7 octobre 2013

Rock, anges musiciens et nasheeds

Par Thierry Bouzard

Le rock est critiqué dès ses débuts pour son influence délétère sur la jeunesse, il faut attendre le livre du Père Regimbal pour en démontrer les effets. Il met en évidence des messages subliminaux dans les enregistrements comme dans les paroles des chansons ainsi que des références satanistes. Il dénonce aussi des rythmes, un beat, calculés pour produire un effet sur l’organisme. Conjugué avec des lumières stroboscopiques, il y voit un moyen d’affaisser les barrières du jugement moral et parle alors de « viol de la conscience ». Mais il précise « qu’il n’existe pas de musique intrinsèquement mauvaise. Ce n’est donc pas la musique rythmée et syncopée qui est ici en cause, mais bien l’utilisation qui en est faite par les promoteurs de cette révolution socio-culturelle. »[1] Sans parler de musique infernale, l’abbé Labouche a dénoncé plus récemment le rock en le mettant en parallèle avec la « musique dite classique ». Il lui donne une définition très extensive : « Nous désignons par “musique rock” celle qu’écoutent les jeunes en général depuis environ 1950 à nos jours. »[2]

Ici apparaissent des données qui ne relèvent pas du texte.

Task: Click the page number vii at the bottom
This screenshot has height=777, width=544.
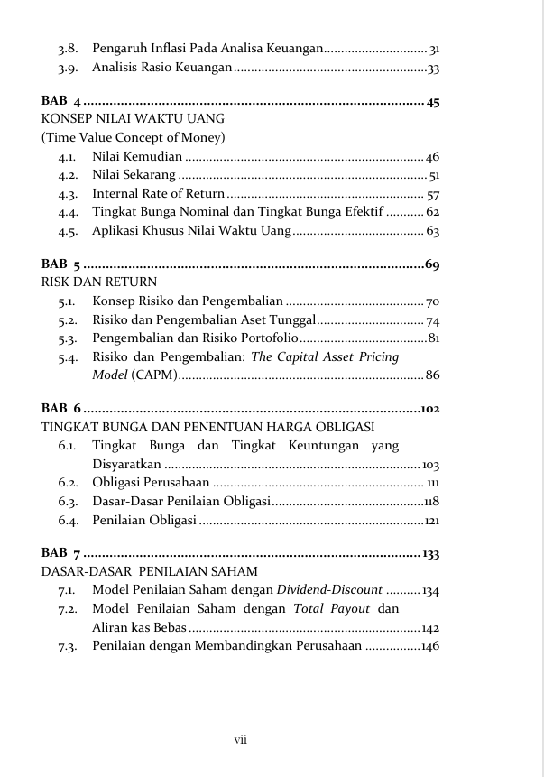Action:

Si nous regardons les textes décrivant l’enfer, il n’est pas mentionné de musique dans les visions de sainte Thérèse d’Avila ni chez le Padre Pio ni dans la description de sœur Lucie de Fatima qui parle seulement dans ses Mémoires « des cris et des gémissements de douleur et de désespoir ». Le cinquième exercice des Exercices spirituels de saint Ignace est consacré à la méditation de l’enfer et commence par son évocation à travers les cinq sens : « Dans le deuxième point, j’entendrai, à l’aide de l’imagination, les gémissements, les cris, les clameurs, les blasphèmes contre Jésus-Christ Notre Seigneur et contre tous les saints. »[3] Ainsi contrairement aux anges qui sont parfois représentés avec des instruments de musique, il n’y a jamais de démons musiciens.

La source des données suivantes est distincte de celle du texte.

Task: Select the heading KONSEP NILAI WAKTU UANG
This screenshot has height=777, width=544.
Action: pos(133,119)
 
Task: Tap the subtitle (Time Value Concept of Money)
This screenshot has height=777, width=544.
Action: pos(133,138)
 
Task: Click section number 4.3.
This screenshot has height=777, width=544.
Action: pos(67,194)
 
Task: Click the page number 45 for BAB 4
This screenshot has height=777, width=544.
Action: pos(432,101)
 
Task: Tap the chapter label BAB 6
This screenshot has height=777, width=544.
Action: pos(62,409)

À Guantanamo, les prisonniers de l’armée américaine ont été torturés avec de la chanson pour enfants, du Britney Spears, et surtout du hard rock et du heavy metal. Plus que le style musical, c’est la puissance (120 décibels) et la durée (16 à 20 h sans interruption) qui permet de briser psychologiquement les détenus. La musique est utilisée ici comme un outil de destruction, mais ces chansons n’ont pas été conçues pour ça. Dans leurs camps de concentration, les Allemands faisaient entendre Wagner et Strauss pour distraire les prisonniers. Dernièrement, les islamistes de Daech se sont mis à détruire les instruments de musique, semblant même vouloir s’en prendre aux musiques traditionnelles arabes. Pourtant ils diffusent des nasheeds, chansons de propagandes aux harmonisations envoûtantes accompagnées de musique électronique et non instrumentale, contournant ainsi l’interdit qu’ils veulent imposer. Conçues avec des logiciels musicaux, de type Autotune, elles reprennent les mêmes techniques de conception que les grands titres de la chanson anglo-saxonne mondialisée : voix tellement retravaillées qu’elles ne doivent plus rien à l’interprète, accompagnement avec des instruments numériques et diffusion par internet. L’objectif est similaire : séduire le plus grand nombre par la musique.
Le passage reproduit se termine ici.